#### What the task asks
A word-for-word copy of the entries below is required.

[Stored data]

◇ ◇ ◇ ◇

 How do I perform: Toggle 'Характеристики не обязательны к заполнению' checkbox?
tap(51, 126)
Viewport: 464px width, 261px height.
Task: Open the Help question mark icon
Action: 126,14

◇ ◇ ◇ ◇

#### Task response
 How do I perform: Toggle 'Характеристики не обязательны к заполнению' checkbox?
tap(51, 126)
Viewport: 464px width, 261px height.
Task: Open the Help question mark icon
Action: 126,14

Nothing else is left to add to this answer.